My best skill is that I don’t know how to give up—now sometimes that’s a good thing and sometimes not, but I think it is an invaluable skill when it comes to the government contracting arena. For example, the very best time to make your next sales call is after someone has just told you -- no --- that’s because you have no where to go but up!

And this kind of perseverance is important because GSA counts on you to market this contract vehicle to the government customers. We will work with you to convince government customers to use the Vets GWAC, but it will take both GSA and you, working together, to succeed.

That brings me to the tough love part of my remarks. Between President Bush’s Executive Order, the GSA Vets GWAC and other initiatives, the government has begun doing its part. You, too, have some responsibility. I asked our front-line experts what common errors they’re seeing by potential vendors, and what advice they’d give to companies trying to do business with the government. Here’s some of what they said:

- Don’t make “service-disabled” your calling card. Instead, focus on your ability to fulfill the requirement at best value and include your service-disabled status as an added benefit. The GWAC award process included a rigorous technical evaluation, so the awardees are among the most highly qualified service-disabled firms in the land.

- Instead of saying, "we do good work," prove that quality and on-time delivery are central to your business.

Explain your quality assurance procedures and show your credentials.

- Instead of saying, "I know my trade; I've been in business for 20 years,” explain how you’ve made your business more efficient and produce a list of satisfied customers from the 20-year span.

- Compartmentalize your responses—have them ready to go, in the event that our government customer has a short turn around. For example, have your reps & certs, or your references and even descriptions of various types of tasks you’ve done previously all ready to go, with the same header, the same font, so pages are interchangeable. Have the cover letter formatted and ready to be customized. Then, you’ll be able to respond to task orders that have quick turn-around times, and you won’t have to miss out on those bidding opportunities.

- Be sure to list the Small Business GWAC Center in the customer outreach section when marketing your company and the Vets GWAC.

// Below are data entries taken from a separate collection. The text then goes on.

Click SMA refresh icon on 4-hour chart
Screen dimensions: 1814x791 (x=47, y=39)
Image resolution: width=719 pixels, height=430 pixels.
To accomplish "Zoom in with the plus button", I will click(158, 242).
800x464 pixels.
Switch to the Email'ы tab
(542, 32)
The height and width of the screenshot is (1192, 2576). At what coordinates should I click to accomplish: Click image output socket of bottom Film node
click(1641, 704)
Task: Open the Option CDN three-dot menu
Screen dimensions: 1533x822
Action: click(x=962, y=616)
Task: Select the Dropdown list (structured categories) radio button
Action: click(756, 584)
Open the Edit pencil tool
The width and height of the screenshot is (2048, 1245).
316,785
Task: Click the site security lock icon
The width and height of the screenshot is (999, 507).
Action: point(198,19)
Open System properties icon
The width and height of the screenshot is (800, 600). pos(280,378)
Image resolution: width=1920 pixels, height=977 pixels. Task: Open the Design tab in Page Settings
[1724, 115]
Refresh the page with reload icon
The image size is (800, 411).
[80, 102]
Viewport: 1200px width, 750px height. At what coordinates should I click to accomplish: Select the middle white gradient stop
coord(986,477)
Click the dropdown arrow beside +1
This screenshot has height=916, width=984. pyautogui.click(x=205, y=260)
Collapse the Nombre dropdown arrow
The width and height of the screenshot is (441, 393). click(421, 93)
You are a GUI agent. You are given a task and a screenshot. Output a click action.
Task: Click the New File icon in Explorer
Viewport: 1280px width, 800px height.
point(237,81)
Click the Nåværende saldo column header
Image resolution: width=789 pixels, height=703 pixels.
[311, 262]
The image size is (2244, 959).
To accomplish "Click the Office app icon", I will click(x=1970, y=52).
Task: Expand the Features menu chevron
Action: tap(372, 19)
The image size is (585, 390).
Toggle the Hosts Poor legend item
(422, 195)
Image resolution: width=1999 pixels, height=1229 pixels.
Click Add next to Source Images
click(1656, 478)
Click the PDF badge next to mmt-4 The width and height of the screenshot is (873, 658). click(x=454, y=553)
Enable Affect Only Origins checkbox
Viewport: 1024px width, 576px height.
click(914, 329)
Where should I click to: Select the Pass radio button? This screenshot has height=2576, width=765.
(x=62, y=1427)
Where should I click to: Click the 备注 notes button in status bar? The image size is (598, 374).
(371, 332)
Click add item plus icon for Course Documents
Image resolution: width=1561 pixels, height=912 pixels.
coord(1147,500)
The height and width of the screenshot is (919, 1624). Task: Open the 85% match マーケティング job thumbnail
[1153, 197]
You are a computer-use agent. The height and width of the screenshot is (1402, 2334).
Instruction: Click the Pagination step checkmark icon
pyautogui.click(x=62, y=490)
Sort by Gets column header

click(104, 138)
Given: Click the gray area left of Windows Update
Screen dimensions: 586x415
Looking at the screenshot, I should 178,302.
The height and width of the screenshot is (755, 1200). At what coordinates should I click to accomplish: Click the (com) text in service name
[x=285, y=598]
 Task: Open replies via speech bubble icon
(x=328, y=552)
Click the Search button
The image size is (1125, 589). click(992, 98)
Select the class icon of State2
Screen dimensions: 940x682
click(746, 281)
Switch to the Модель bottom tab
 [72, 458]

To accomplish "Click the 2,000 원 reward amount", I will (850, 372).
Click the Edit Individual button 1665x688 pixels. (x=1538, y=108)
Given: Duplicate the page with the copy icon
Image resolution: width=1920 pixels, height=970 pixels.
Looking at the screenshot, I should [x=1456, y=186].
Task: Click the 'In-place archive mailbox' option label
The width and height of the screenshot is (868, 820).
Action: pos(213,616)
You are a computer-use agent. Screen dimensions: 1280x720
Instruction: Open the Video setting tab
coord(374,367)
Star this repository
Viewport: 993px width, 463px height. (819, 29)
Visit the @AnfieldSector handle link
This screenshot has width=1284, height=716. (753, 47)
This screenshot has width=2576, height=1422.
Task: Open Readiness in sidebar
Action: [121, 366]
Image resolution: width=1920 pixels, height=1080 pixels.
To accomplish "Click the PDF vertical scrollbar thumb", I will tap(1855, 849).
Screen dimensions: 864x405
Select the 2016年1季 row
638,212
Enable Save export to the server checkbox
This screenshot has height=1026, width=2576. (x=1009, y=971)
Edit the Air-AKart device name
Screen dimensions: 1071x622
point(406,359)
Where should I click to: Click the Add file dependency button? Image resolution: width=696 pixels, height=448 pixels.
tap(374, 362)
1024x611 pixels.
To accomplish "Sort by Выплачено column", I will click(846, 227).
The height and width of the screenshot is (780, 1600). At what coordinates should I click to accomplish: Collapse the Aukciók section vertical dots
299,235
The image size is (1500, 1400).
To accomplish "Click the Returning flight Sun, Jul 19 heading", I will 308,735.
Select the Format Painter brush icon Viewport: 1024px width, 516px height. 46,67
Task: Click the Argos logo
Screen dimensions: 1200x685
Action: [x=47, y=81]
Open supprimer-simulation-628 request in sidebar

Let us, at GSA, know when you have a customer who just needs a bit of convincing that the Vets GWAC is the right vehicle, and we’ll be happy to help by speaking with the customer.

- The center provides customer education free of charge and will be able to quickly explain how to use the vehicle. Oftentimes this government-to-government communication is invaluable.

We’re going to continue doing our part to ensure that federal contracting opportunities are available to our nation’s veterans.

Please do your part making sure you’re ready to step up when those opportunities come knocking.

Let me thank you in advance for the great work you’re going to perform for our government customers. Thank you again for coming to today’s event. And thank you very much for letting me speak today.